Using Practicus AI Studio with Airflow

You can use Practicus AI Studio for the following tasks for Airflow workflows.

Practicus AI Studio functionality for Airflow

Explore data sources such as Data Lakes, Data Warehouses and Databases
Transform data
Join data from different data sources
Export the result to any data source
Perform these tasks on individual Workers or on distributed Spark cluster
Generate data processing steps as Python code
Auto-detect dependencies between tasks
Generate the DAG code
Export data connection files separately so you can change them later

Load some_table from a Database A
- Make changes
- Save to Database B
Load some_other_table from a Data Lake C
- Make changes
- Save to Data Warehouse D
Load final_table from Database E
- Join to some_table
- Join to some_other_table
- Make other changes
- Save to Data Lake F
- Export everything to Airflow

Let's take a quick look on the experience.

Practicus AI automatically detects the dependency:
Operations on some_table and some_other_table can execute in parallel since they do not depend on each other
If both are successful, operations on final_table can happen including joins

airflow

After the code export is completed you can update 4 types of files:
.py files: Each are tasks that include the data processing steps, SQL etc.
.._worker.json files: Defines the worker that each task will run on.
- Container image to use, worker capacity (CPU, GPU, RAM) ..
.._conn.json files: Defines how to read data for each task.
- Note: Data source credentials can be stored in the Practicus AI data catalog.
.._save_conn.json files: Defines how to write data for each task.
- Note: Data source credentials can be stored in the Practicus AI data catalog.
.._join_.._conn.json files: Defines how each join operation will work: how to read data and where to join.
.._dag.py file: The DAG file that brings everything together.

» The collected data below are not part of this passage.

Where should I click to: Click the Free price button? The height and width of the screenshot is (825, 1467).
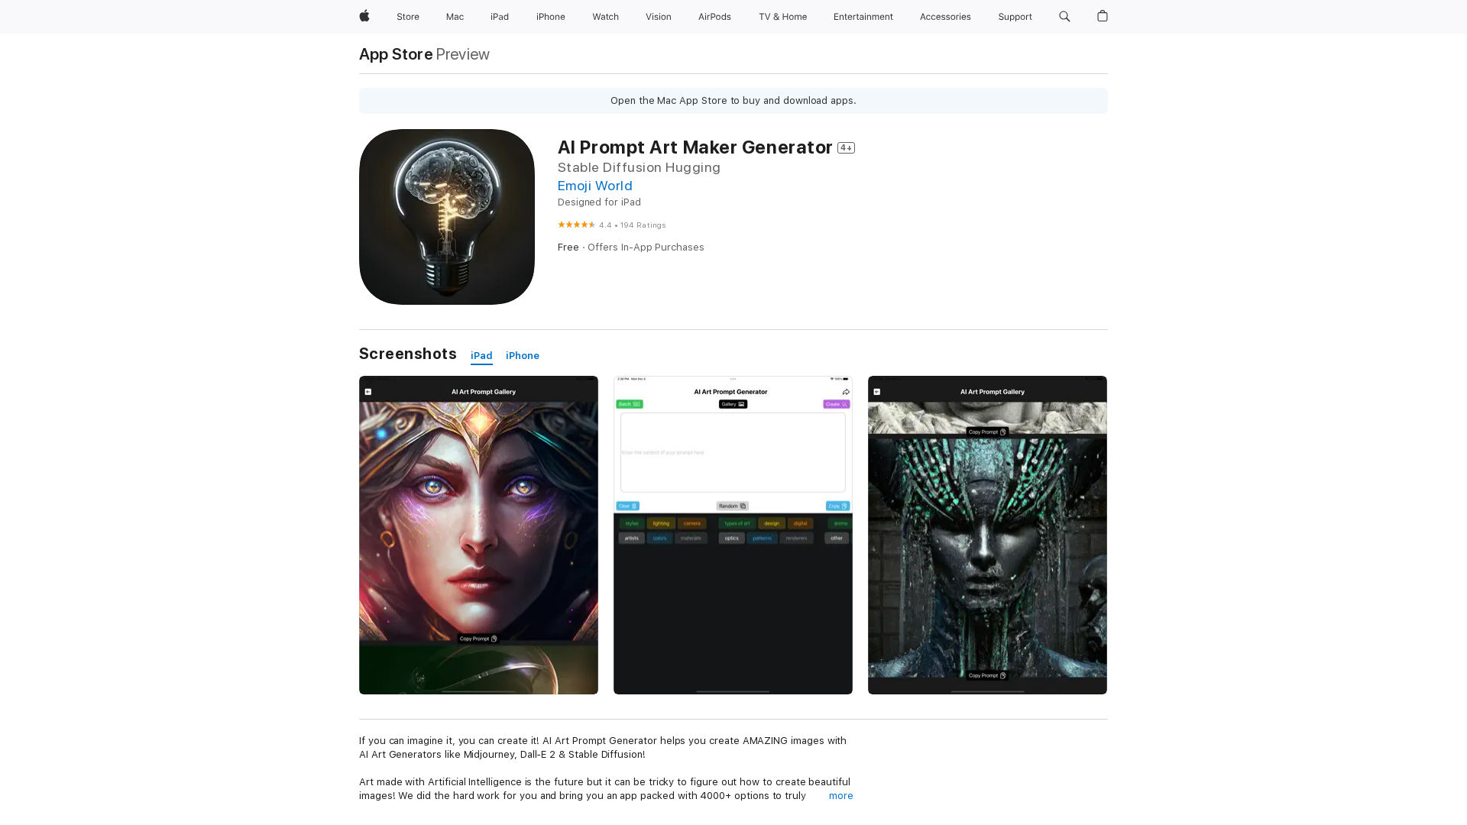(567, 247)
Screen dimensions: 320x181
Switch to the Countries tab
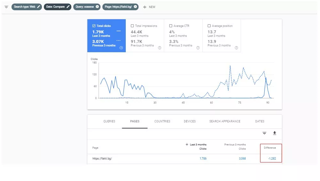162,121
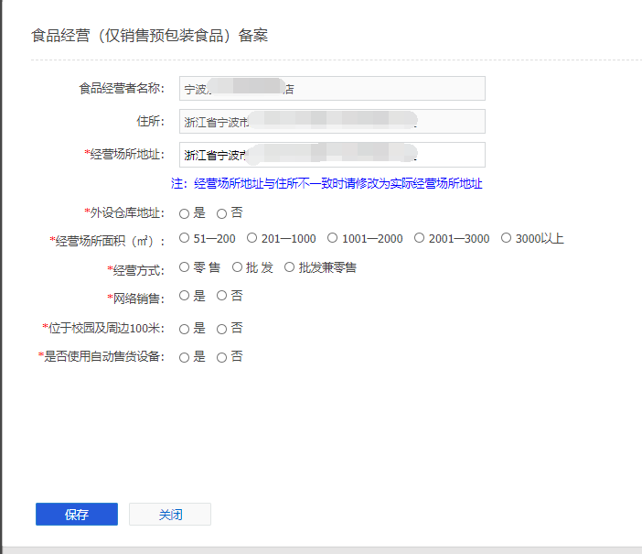Viewport: 642px width, 554px height.
Task: Select 批发 as 经营方式
Action: pos(238,267)
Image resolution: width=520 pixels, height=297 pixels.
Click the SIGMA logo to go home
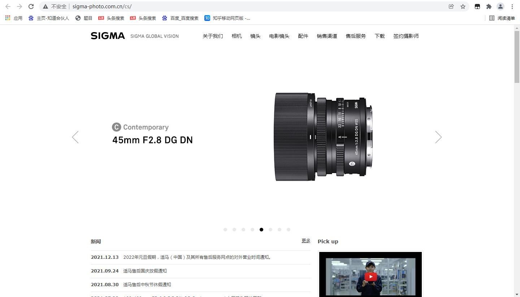point(107,36)
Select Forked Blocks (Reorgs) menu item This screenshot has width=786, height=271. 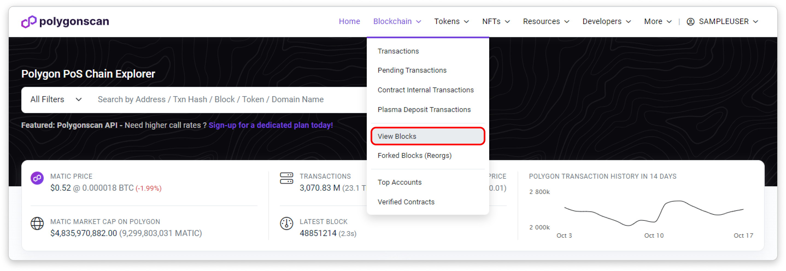click(414, 155)
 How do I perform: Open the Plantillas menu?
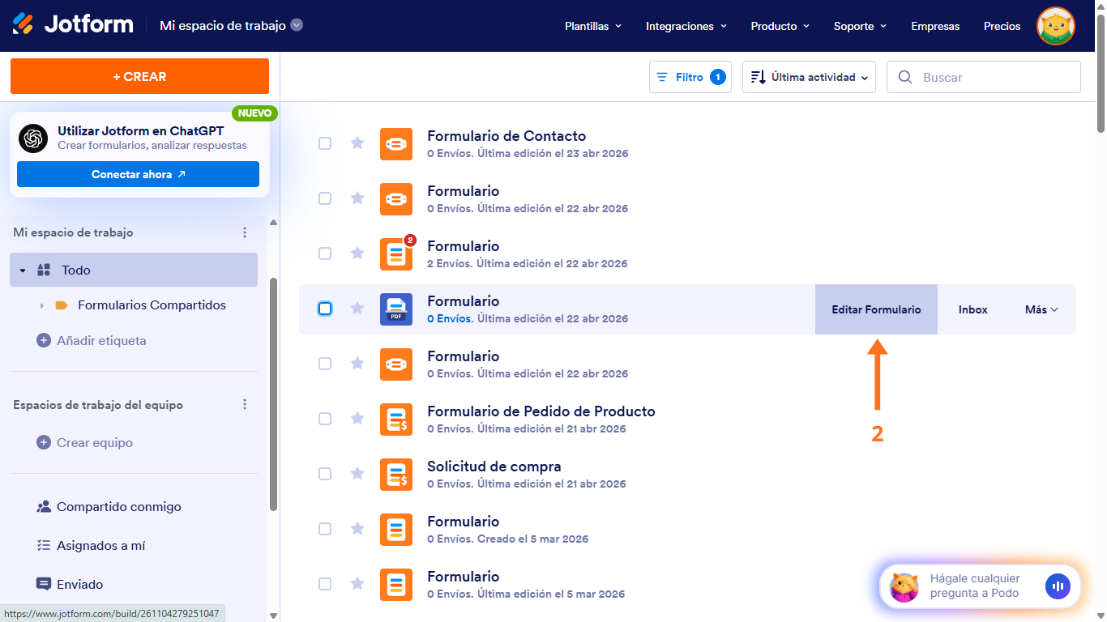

Sample view from the embedded Jupyter notebook inside Practicus AI Studio.

You have 2 options to deploy to Airflow from Practicus AI Studio.

Select the schedule and deploy directly to Airflow add-on service that an admin gave you access to.
This will instantly start the Airflow schedule.
You can then view your DAGs using Practicus AI and monitor the state of your workflows.
You can also manually trigger DAGs.

Just export the code and share with a Data Engineer, so they can:
Validate your steps (.py files)
Update data sources for production databases (conn.json files)
Select appropriate Worker capacity (worker.json files)
Select appropriate Worker user credentials (worker.json files)
Deploy to Airflow
Define the necessary monitoring steps with automation (e.g. with Practicus AI observability)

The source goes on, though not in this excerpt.